» **GOAL OF THE EXERCISE**:
Gather every line from the entries below that includes "question".

» **AVAILABLE DATA**:
· · · · ·
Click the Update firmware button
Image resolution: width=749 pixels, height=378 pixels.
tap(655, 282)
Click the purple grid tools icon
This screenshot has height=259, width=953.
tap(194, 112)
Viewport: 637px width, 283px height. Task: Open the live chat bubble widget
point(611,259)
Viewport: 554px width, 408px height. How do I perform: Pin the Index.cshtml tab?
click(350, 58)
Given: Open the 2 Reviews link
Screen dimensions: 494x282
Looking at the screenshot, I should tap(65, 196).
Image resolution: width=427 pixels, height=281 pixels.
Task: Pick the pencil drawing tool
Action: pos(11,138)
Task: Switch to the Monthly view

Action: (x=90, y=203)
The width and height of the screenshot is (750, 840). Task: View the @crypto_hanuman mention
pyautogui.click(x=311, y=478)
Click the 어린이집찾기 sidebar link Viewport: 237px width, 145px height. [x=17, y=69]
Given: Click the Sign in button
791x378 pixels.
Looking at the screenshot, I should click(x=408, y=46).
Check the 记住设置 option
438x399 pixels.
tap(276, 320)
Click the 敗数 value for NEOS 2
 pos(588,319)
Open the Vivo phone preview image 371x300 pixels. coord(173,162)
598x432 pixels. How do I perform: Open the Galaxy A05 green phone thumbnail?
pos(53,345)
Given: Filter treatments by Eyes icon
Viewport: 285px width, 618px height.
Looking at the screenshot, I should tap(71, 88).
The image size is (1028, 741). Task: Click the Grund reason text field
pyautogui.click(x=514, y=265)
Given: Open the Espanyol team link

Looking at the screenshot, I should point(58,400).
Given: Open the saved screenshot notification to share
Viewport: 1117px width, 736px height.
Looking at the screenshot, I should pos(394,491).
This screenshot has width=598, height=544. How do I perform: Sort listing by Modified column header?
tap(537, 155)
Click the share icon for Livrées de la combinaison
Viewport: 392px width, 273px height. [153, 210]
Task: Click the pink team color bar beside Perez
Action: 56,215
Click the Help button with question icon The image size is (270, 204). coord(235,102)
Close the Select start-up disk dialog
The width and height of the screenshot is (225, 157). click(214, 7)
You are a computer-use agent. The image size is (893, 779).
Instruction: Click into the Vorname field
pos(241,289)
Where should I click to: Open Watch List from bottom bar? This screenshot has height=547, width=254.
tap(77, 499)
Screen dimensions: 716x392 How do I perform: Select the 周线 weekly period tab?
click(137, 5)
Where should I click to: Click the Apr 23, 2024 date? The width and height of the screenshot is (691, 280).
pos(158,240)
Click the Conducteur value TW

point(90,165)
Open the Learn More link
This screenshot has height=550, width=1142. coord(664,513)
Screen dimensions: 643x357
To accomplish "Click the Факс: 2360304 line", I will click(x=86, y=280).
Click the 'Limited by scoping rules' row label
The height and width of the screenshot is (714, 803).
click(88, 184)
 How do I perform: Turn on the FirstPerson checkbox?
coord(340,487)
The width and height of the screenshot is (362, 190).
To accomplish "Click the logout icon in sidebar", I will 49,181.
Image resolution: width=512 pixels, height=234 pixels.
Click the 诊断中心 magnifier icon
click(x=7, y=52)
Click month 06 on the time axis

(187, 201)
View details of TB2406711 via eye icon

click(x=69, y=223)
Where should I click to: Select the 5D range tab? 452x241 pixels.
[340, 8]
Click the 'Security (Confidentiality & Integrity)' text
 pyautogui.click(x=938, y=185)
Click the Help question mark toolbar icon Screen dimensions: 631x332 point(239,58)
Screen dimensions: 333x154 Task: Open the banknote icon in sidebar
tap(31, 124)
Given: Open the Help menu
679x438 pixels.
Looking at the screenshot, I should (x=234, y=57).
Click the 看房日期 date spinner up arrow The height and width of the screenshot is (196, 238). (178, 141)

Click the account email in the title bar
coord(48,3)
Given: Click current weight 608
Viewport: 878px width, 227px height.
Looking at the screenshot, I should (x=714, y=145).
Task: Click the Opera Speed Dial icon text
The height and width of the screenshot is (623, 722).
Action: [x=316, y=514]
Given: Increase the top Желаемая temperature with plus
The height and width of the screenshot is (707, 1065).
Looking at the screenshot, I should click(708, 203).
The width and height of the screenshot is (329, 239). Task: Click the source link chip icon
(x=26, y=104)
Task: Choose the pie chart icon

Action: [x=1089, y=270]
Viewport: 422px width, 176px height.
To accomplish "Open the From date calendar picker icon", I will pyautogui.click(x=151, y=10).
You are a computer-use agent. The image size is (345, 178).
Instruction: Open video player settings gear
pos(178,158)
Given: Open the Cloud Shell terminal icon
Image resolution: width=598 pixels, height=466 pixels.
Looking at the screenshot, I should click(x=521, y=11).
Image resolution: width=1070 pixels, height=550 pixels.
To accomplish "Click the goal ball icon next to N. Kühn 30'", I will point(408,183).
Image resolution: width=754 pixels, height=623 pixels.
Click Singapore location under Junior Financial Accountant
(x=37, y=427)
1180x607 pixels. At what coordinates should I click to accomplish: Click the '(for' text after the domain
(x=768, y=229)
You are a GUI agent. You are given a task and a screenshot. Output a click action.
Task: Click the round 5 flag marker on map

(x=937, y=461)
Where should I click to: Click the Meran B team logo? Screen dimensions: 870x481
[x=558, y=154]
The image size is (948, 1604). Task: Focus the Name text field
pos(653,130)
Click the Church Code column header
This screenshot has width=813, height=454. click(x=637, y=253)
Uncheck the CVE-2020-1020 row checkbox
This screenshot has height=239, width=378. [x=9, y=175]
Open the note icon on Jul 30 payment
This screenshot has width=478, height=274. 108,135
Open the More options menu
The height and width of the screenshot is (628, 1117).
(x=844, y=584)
· · · · ·
» **ANSWER SECTION**:
Click the Help button with question icon The image size is (270, 204). coord(235,102)
Click the Help question mark toolbar icon Screen dimensions: 631x332 point(239,58)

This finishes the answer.